| Material to process |
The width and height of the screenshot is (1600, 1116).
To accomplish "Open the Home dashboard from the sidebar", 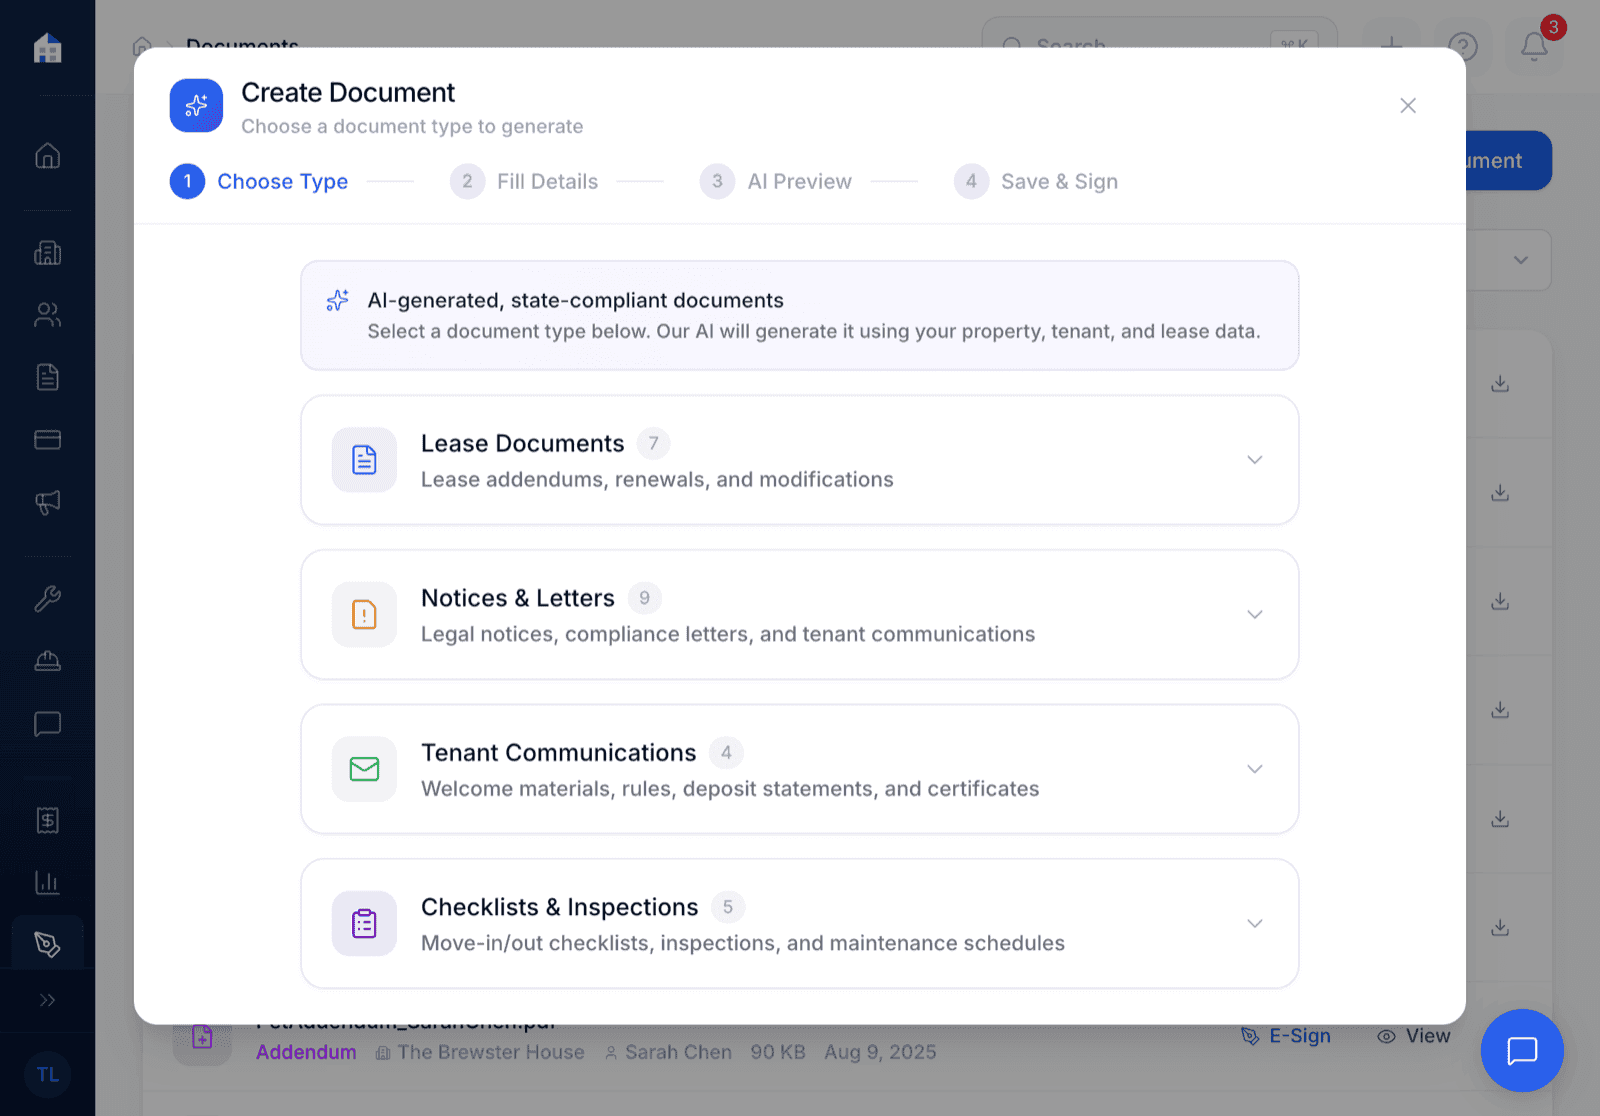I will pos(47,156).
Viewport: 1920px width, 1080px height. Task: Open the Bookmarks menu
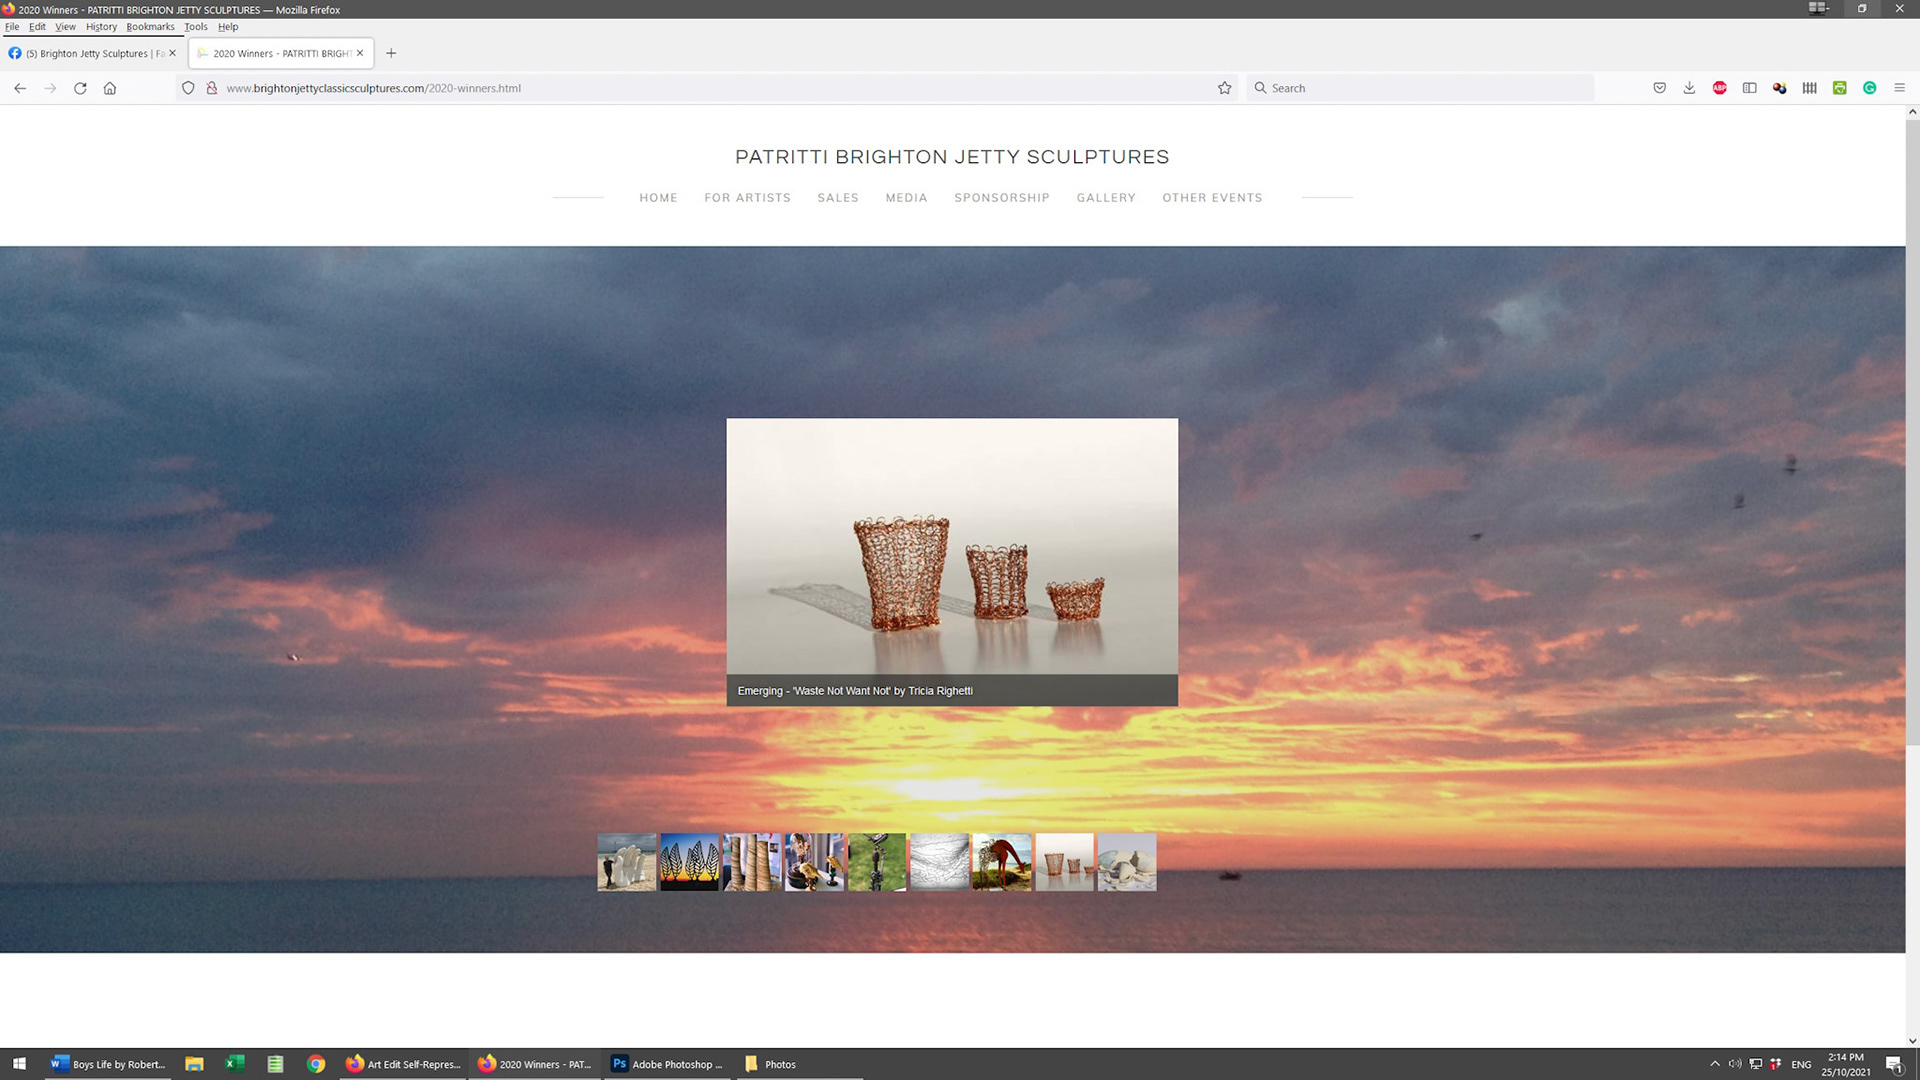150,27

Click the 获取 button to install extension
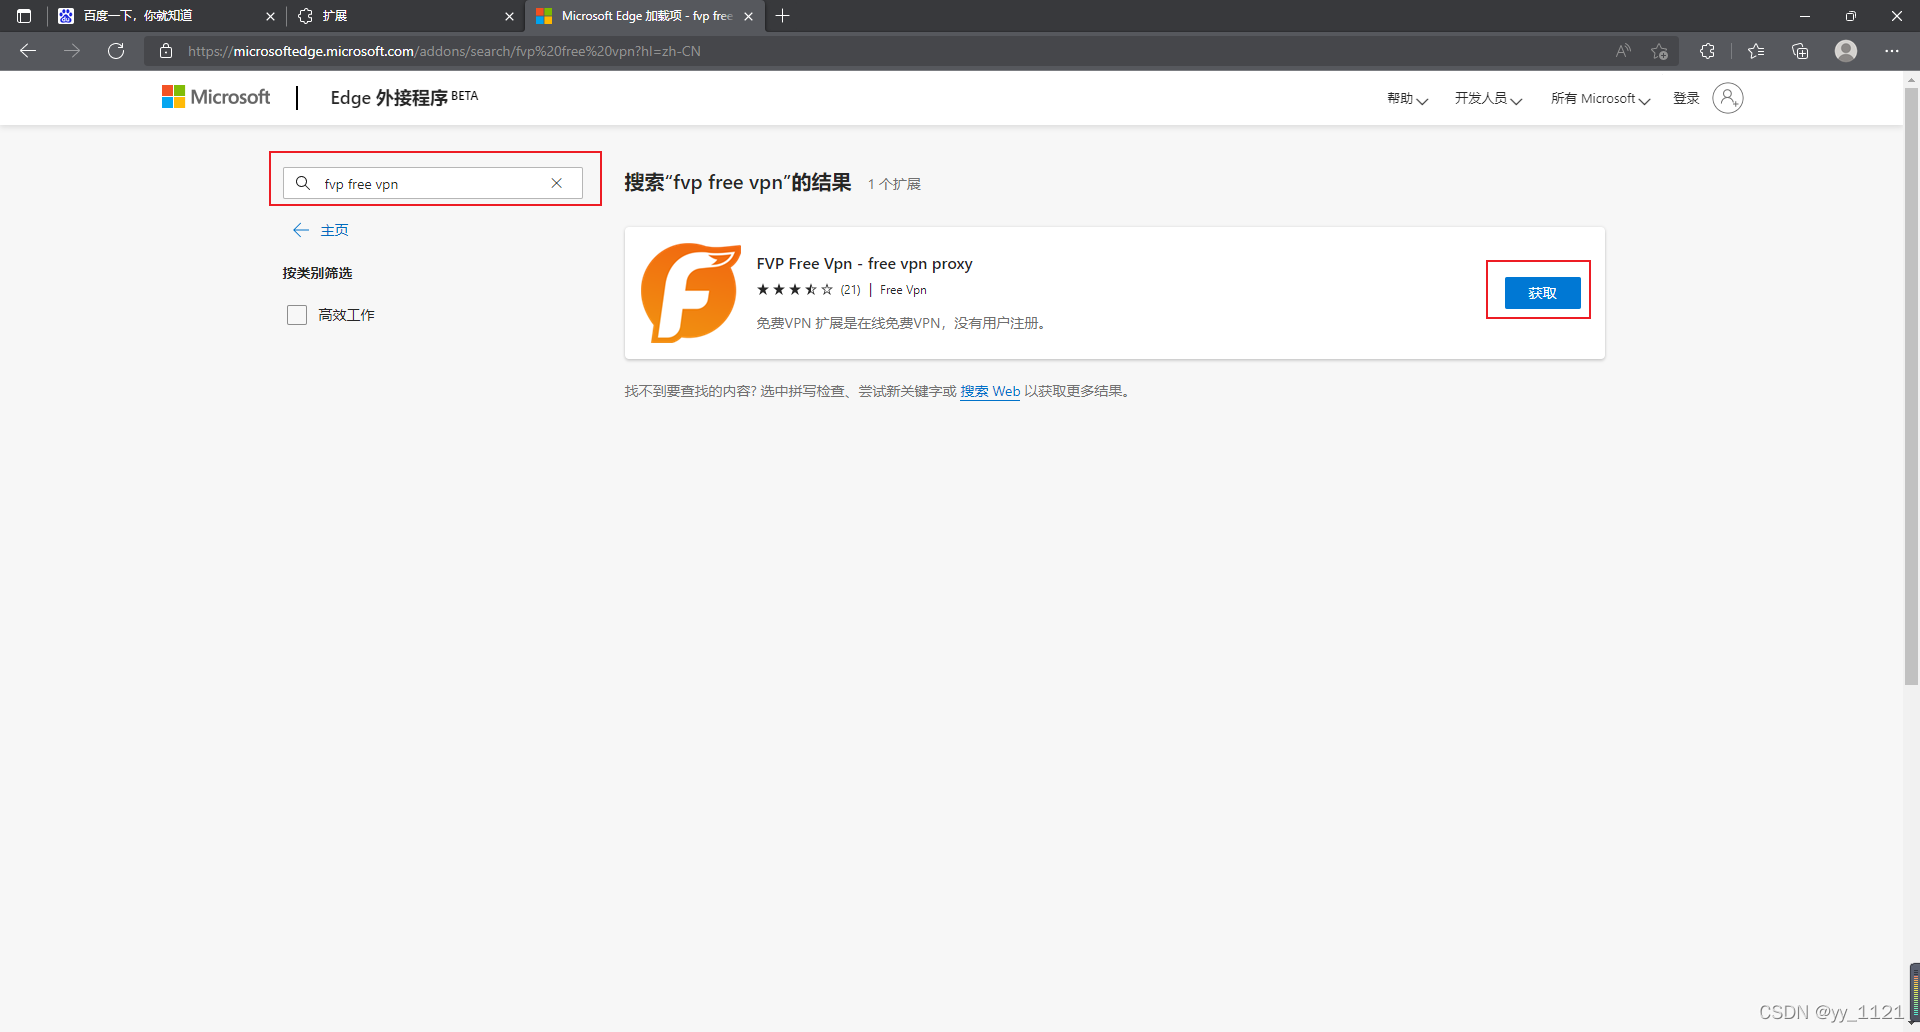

| Aim of the exercise |
Repeat, exactly and only, the lines from the one containing "Viewport: 1920px width, 1080px" through the final line of the data, both ends included, leaving out any picture.

| Output for this task |
Viewport: 1920px width, 1080px height. Task: Open the Bookmarks menu
150,27

Click the 获取 button to install extension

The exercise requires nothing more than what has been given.